I'm no JavaScript expert and thus even less of an expert when it comes to performance testing. So first, I don't really know in how far the things John mentioned ("frequently-accessed function (returning an object) that you want people to interact with", lots of properties, etc.) apply to my code. The documents my code interacts with are not huge, with 100s or 1000s of elements. So maybe it's not an issue at all.
But one thing which came to my mind is that instead of just having
$('span.email').each(function(){
var emailAddress = $(this).html().replace(' [ # ] ','#');
$(this).html('' + emailAddress + '');
});
(inside the domready function), I create two "extra" functions, obfuscate and email, due to the use of the module pattern. The creation of additional functions costs some time. The question is: will it be measurable in my case?
I'm not sure if a closure is created in my example above (in an interesting post on the jQuery forum I read the following: "There is a philosophical debate on whether an inner function creates a closure if it doesn't reference anything on an outer function's variable object..."), but I did have closures in my real code. And even though I don't think I had any circular references in there, I don't know in how far this could lead to high(er) memory consumption/problems with garbage collection.
I'd really like to hear your input on this, and maybe see some examples of your code. Also, which tools do you prefer to get information on execution time, memory and CPU usage?
I also don't think I need inheritance for the time being
Indeed. This doesn't really apply to using modules as a namespace. It's about class instance analogues.
Objects you create by making every instance from a completely new {name: member} object are less efficient than objects you create using new Class with Class.prototype.name= member. In the prototype case the member value is shared, resulting in lighter-weight instances.
In your example MNS is a singleton, so there is no benefit to be had by sharing members through a prototype.
I'm not sure if a closure is created in my example above
Yes, it is. Even when no variables are defined in the outer function, there is still a LexicalEnvironment and scope object created for the outer function, with this and arguments bound in it. A clever JS engine might be able to optimise it away, since every inner function must hide this and arguments with their own copies, but I'm not sure that any of the current JS implementations actually do that.
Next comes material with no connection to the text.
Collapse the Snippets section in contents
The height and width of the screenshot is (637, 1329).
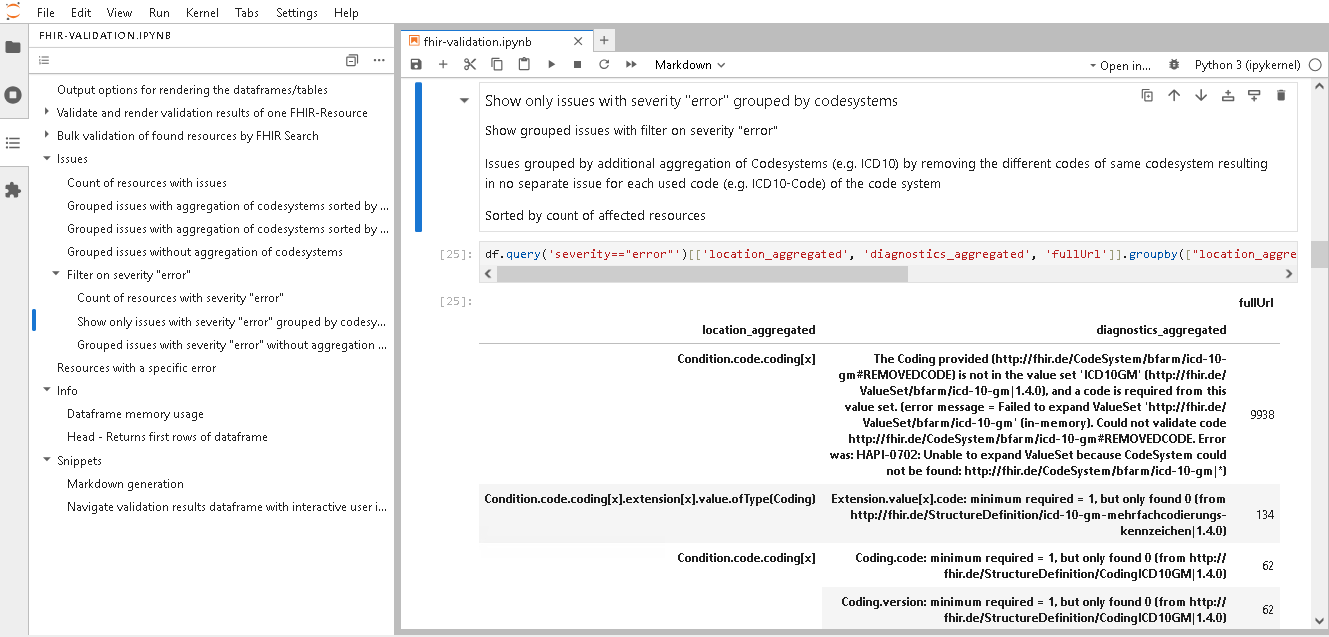pyautogui.click(x=47, y=461)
The performance difference, in any case, should be undetectable, since you aren't putting anything significant in the arguments. For a simple module pattern I don't think there's any harm.
Also, which tools do you prefer to get information on execution time, memory and CPU usage?
The place to start is simply to execute the code 10000 times in a for-loop and see how much bigger new Date().getTime() has got, executed several times on as many different browsers as you can get hold of.
$(this).html().replace(' [ # ] ','#');
(What is this supposed to do? At the moment it will read the HTML of the span into a new String, replace only the first instance of [ # ] with #, and return a new String value. It won't change the existing content in the DOM.)
How much Javascript do you have? In my experience, on sites with lots of Javascript code on the pages, performance problems generally come from code that actually does things. Generally, problems stem from trying to do too many things, or trying to do some particular thing really badly. An example would be trying to do stuff like bind handlers to elements in table rows (big tables) instead of using something like "live".
My point is that things like how your modules or functions or whatever get organized is almost certainly not going to pose any sort of real performance issue on your pages. What is motivating you to go to all this trouble?